The conclusion follows from point (ii) of Lemma 4.4. \(\square \)

A consequence of Proposition 4.1 is that optimality is preserved under time reversal.

Lemma 4.5

Let \(\mathrm {P}\) be an optimizer for (MFSP). Then \({\hat{\mathrm {P}}}\) optimizes

$$\begin{aligned} \inf \left\{ {\mathcal {H}}(\mathrm {Q}| \Gamma (\mathrm {Q}) ) \,:\, \mathrm {Q}\in {\mathcal {P}}_{1}(\Omega ),\, \mathrm {Q}_0=\mu ^{\mathrm {fin}},\, \mathrm {Q}_T=\mu ^{\mathrm {in}} \right\} . \end{aligned}$$
(88)

Proof

Let us observe that since (H2) makes no distinction between \(\mu ^{\mathrm {in}}\) and \(\mu ^{\mathrm {fin}}\), the problem (88) admits at least an optimal solution by Proposition 1.1. Applying Proposition 3.1 inverting the roles of \(\mu ^{\mathrm {in}},\mu ^{\mathrm {fin}}\) we get that the optimizers of (88) are Markov. So it suffices to show that for any Markov \(\mathrm {Q}\) admissible for (88) we have \({\mathcal {H}}(\mathrm {Q}|\Gamma (\mathrm {Q}))\ge {\mathcal {H}}({\hat{\mathrm {P}}}|\Gamma ({\hat{\mathrm {P}}}))\). Take any such \(\mathrm {Q}\). We have

$$\begin{aligned} {\mathcal {H}}(\mathrm {Q}|\Gamma (\mathrm {Q}))&{\mathop {=}\limits ^{\text {Prop.}~4.1 (ii)}} {\mathcal {H}}({\hat{\mathrm {Q}}}|\Gamma ({\hat{\mathrm {Q}}})) + {\mathcal {F}}(\mu ^{\mathrm {in}})-{\mathcal {F}}(\mu ^{\mathrm {fin}})\\&{\mathop {\ge }\limits ^{\text {Opt. of } \mathrm {P}}} {\mathcal {H}}(\mathrm {P}|\Gamma (\mathrm {P})) + {\mathcal {F}}(\mu ^{\mathrm {in}})-{\mathcal {F}}(\mu ^{\mathrm {fin}})\\&{\mathop {=}\limits ^{\text {Prop.}~4.1 (i)}}{\mathcal {H}}({\hat{\mathrm {P}}}|\Gamma ({\hat{\mathrm {P}}})). \end{aligned}$$

\(\square \)

4.4 Functional inequalities: proofs and the behaviour of \({\mathcal {F}}\)

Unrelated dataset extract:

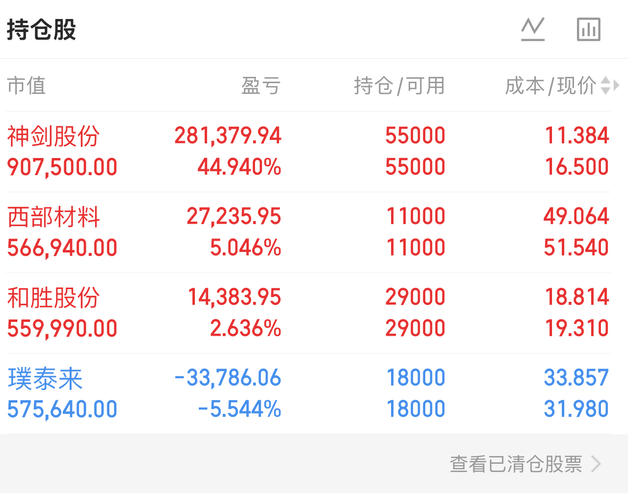The height and width of the screenshot is (500, 628).
Task: Open the profit trend line chart icon
Action: tap(533, 30)
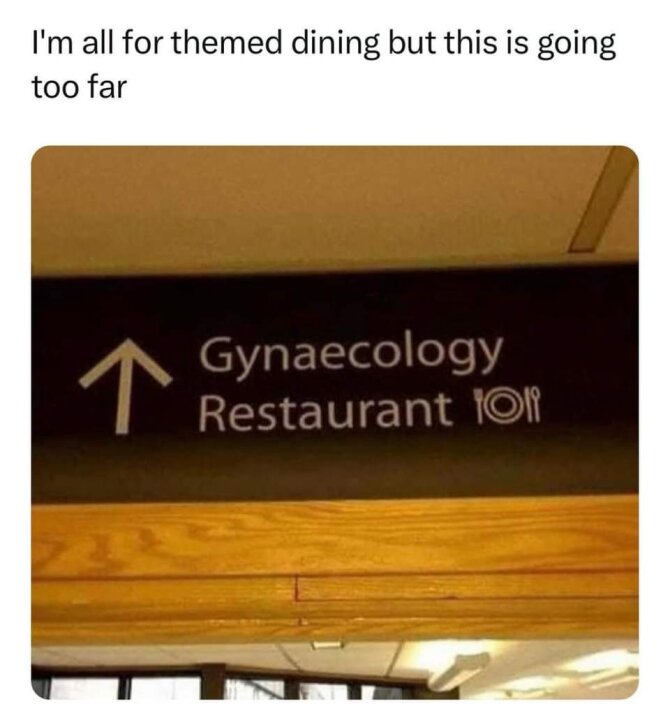
Task: Click the upward arrow on the sign
Action: (x=125, y=387)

The goal of this section is to prove Theorem 1.6 as well as the Talagrand and HWI inequalities. The latter are colloraries of the following new result concerning the behaviour of \({\mathcal {F}}\) along bridges:

Theorem 4.1

Assume (H1)–(H4) and let \(T>0\) be fixed. If \(\mathrm {P}\) is an optimizer for (MFSP), then for all \(t\in [0,T]\) we have

$$\begin{aligned} {\mathcal {F}}(\mathrm {P}_t)\le & {} \frac{\exp (2\kappa (T-t))-1}{\exp (2\kappa T)-1}{\mathcal {F}}(\mu ^{\mathrm {in}}) + \frac{\exp (2\kappa T)-\exp (2\kappa (T-t))}{\exp (2\kappa T)-1} {\mathcal {F}}(\mu ^{\mathrm {fin}})\nonumber \\&- \frac{ (\exp (2\kappa (T-t) )-1) (\exp (2\kappa t )-1 )}{\exp (2\kappa T)-1} {\mathscr {C}}_T(\mu ^{\mathrm {in}},\mu ^{\mathrm {fin}}). \end{aligned}$$
(89)

This bound generalizes to the mean field setup the results of [17], and may be seen as a rigorous version of some of the heuristic arguments put forward in [28] and [34], upon slightly modifying the definition of \({\mathscr {C}}_T\).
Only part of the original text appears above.